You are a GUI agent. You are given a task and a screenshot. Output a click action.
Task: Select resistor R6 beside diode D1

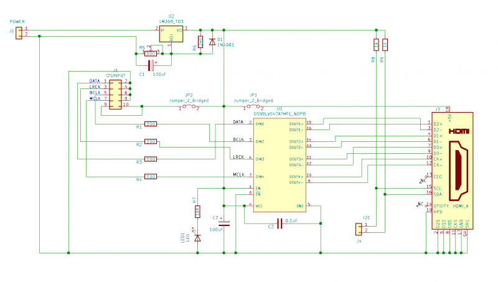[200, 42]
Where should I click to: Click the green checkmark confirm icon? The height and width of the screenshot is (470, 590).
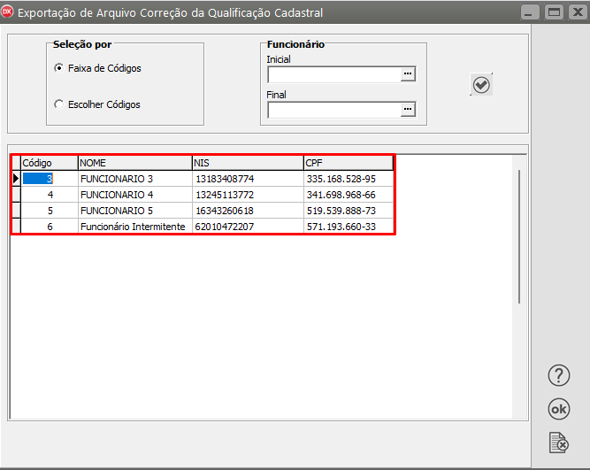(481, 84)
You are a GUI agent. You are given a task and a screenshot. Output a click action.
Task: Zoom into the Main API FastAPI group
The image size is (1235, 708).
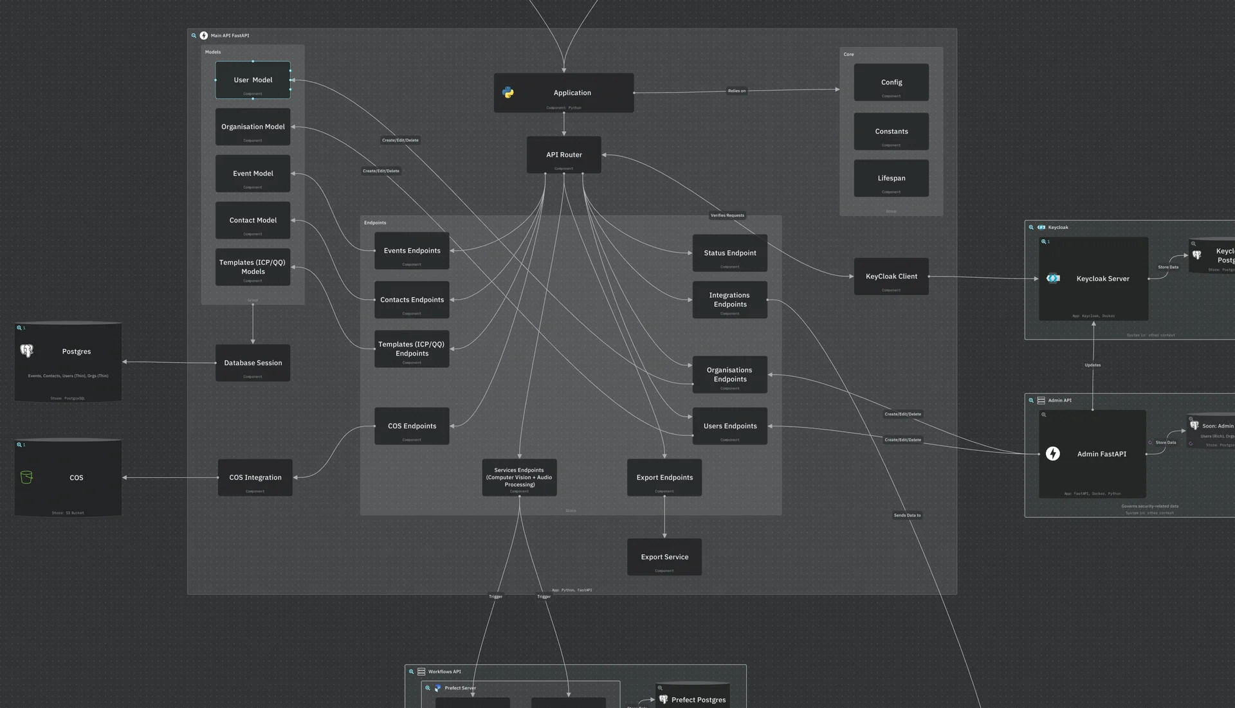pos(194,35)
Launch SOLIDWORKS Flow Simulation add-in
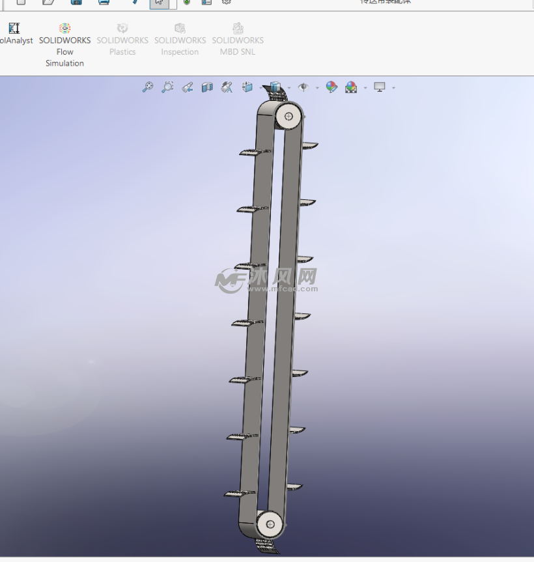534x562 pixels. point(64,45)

--*--

(Stated exercise)
Can you output every line of the records above as a numbered list, skipping blank lines and leaving out the pictures?

(Task result)
1. You are a GUI agent. You are given a task and a screenshot. Output a click action.
2. Task: Select resistor R6 beside diode D1
3. [200, 42]
4. Where should I click to: Click the green checkmark confirm icon? The height and width of the screenshot is (470, 590).
5. (481, 84)
6. You are a GUI agent. You are given a task and a screenshot. Output a click action.
7. Task: Zoom into the Main API FastAPI group
8. The image size is (1235, 708).
9. pos(194,35)
10. Launch SOLIDWORKS Flow Simulation add-in
11. 534x562 pixels. point(64,45)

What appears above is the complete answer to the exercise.